Панель легко отодвинулась, я посветил внутрь волшебным
светом и одним махом запрыгнул сам. Довольно быстро вскарабкался по стене, медленно
и тихо отодвинул следующую панель — спасибо, кто-то поставил перед нею большое
кресло. Я мог, оставаясь невидимым, смотреть из-за правого подлокотника в
северный угол комнаты.
Играл действительно Рэндом, а Мартин, весь в коже и
металлических цепочках, сидел перед ним и слушал.
Рэндом вытворял нечто невиданное. Он играл пятью палочками —
держал по одной в руках, под мышками и в зубах. По ходу игры он перекладывал
их: изо рта — под мышку, из-под мышки — в правую руку, из нее — в левую, из
левой руки — под мышку, а оттуда — в зубы. И ни разу не сбился с ритма.

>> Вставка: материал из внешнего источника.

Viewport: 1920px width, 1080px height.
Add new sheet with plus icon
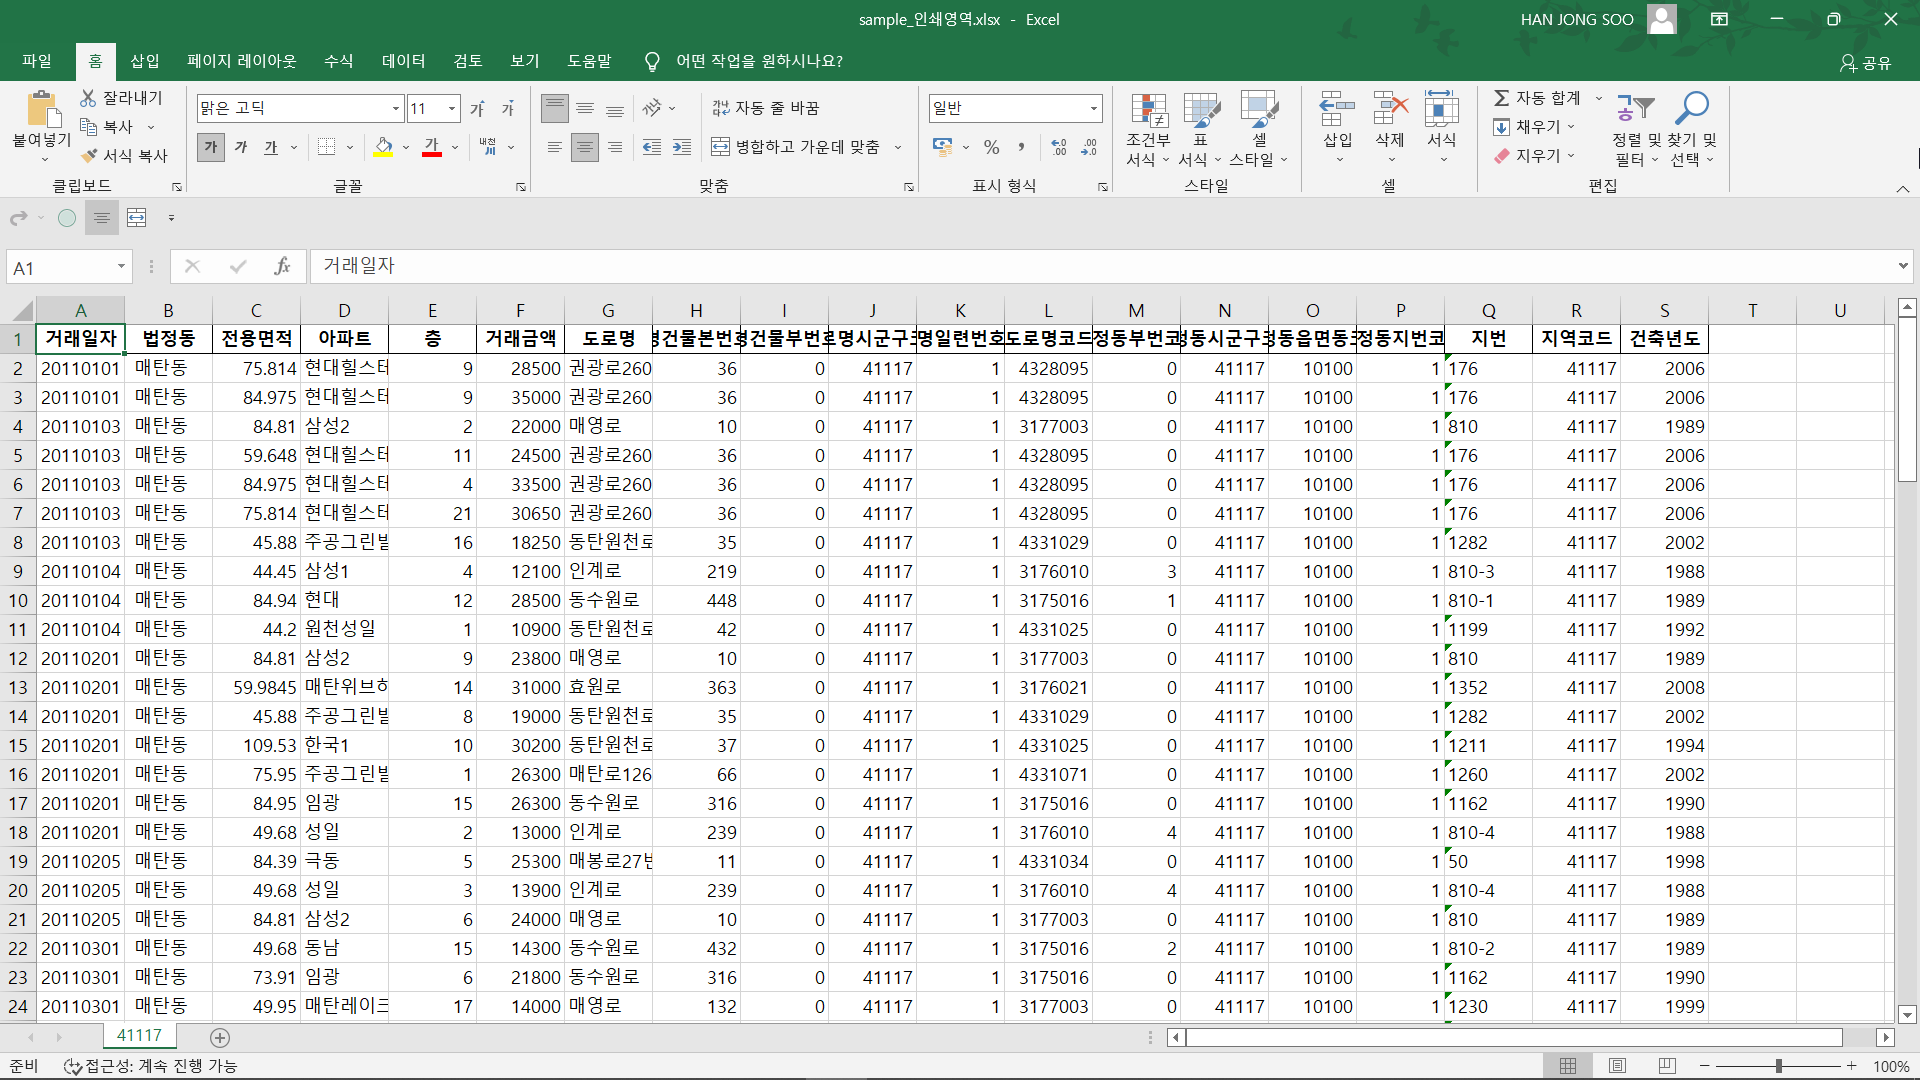(220, 1038)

Эго завораживало. Я смотрел, пока он не перебрал все. Старые
королевские ударные меньше всего напоминали пластиково-люминесцентную мечту
джаз-рокмена: тарелки размером с боевые щиты, куча тамтамов и пара больших
барабанов, освещенные, словно Корал в кольце огня. Они были сделаны до того,
как малые барабаны стали тонкими и нервными, большие — съежились, а тарелки
гипертрофировались и начали гудеть.
— Никогда такого не видел, — сказал Мартин.
Рэндом пожал плечами:
— Валяю дурака помаленьку. Научился у Фредди Мура в
тридцатых, в Виктории, когда он играл с Артом Ходсом и Максом Камински. А
может, и не там. Не помню. Это еще была эстрада, никаких тебе микрофонов, и
плохой свет. Приходилось напяливать на себя черт-те что или откалывать такие
вот штучки, чтоб народ ходил слушать.
— Жалко, что им приходилось так выделиваться перед
толпой.
— Ага, вы никогда не рядились черт-те во что и не
швыряли в толпу инструментов.
Наступило молчание. Мартинова лица я не видел.

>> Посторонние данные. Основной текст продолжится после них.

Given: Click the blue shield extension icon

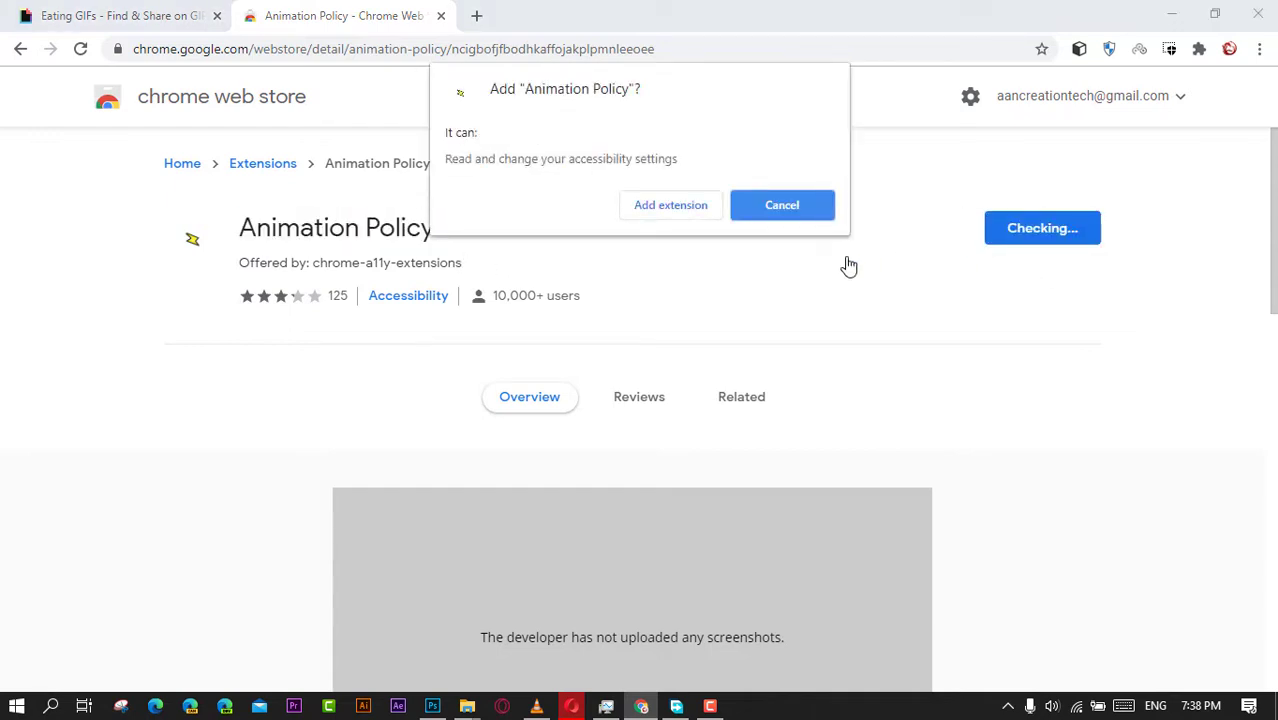Looking at the screenshot, I should [1109, 49].
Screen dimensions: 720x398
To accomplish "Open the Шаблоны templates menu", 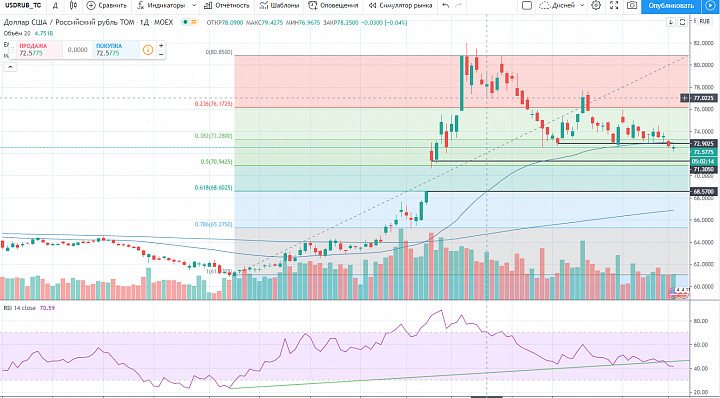I will (x=279, y=6).
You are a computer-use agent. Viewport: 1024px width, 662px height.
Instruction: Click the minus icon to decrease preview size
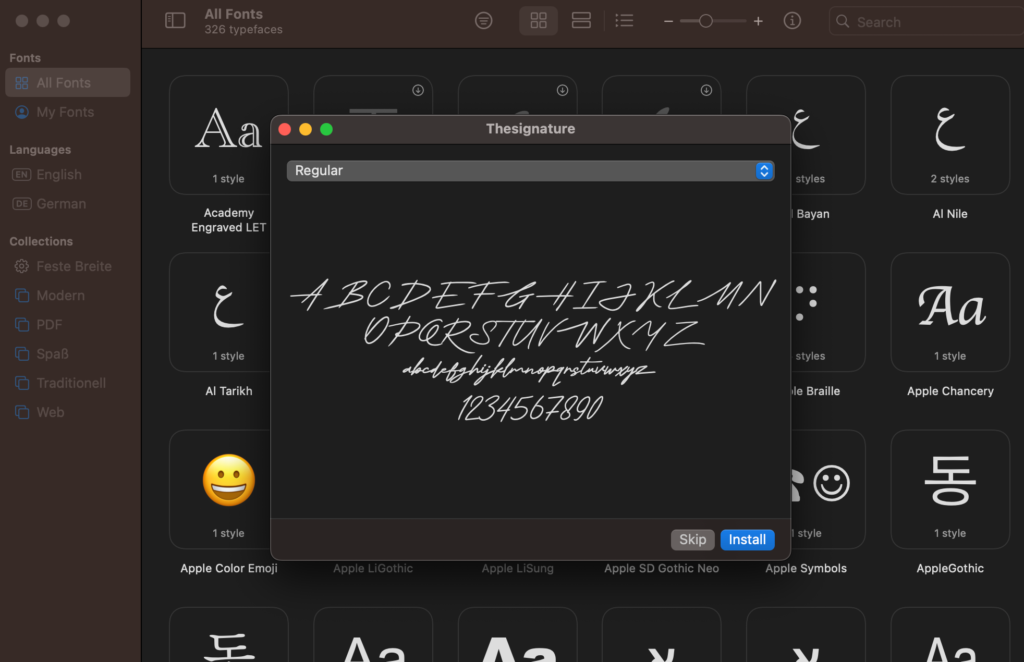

— Я не о том, — наконец произнес Мартин.
— И я не о том, — отозвался Рэндом. Он бросил три
палочки на пол и заиграл снова.
Я прислонился к стене и стал слушать. Через какое-то время я
вздрогнул, услышав саксофонное соло, и выглянул.

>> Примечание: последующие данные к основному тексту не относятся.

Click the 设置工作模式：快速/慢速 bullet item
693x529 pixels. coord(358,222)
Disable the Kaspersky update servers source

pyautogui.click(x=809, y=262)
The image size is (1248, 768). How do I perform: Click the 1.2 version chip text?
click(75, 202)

Играл Мартин — стоя по-прежнему спиной ко мне. Видимо,
саксофон лежал прежде за стулом. Мелодия отдавала Риччи Колем, я даже удивился,
как мне нравится. И чем больше мне нравилось, тем сильнее я чувствовал себя
лишним. Поэтому я тихонько отодвинул панель, пролез внутрь и задвинул ее снова.
Спустился, выбрался в столовую и решил выйти в другую дверь, чтобы не проходить
мимо входа в библиотеку. Музыка еще слышалась, и я пожалел, что не умею, как
Мандор, заключать ее в самоцветы. Впрочем, не знаю, как бы Камню Правосудия
понравилось нести в себе «Блюз дикаря».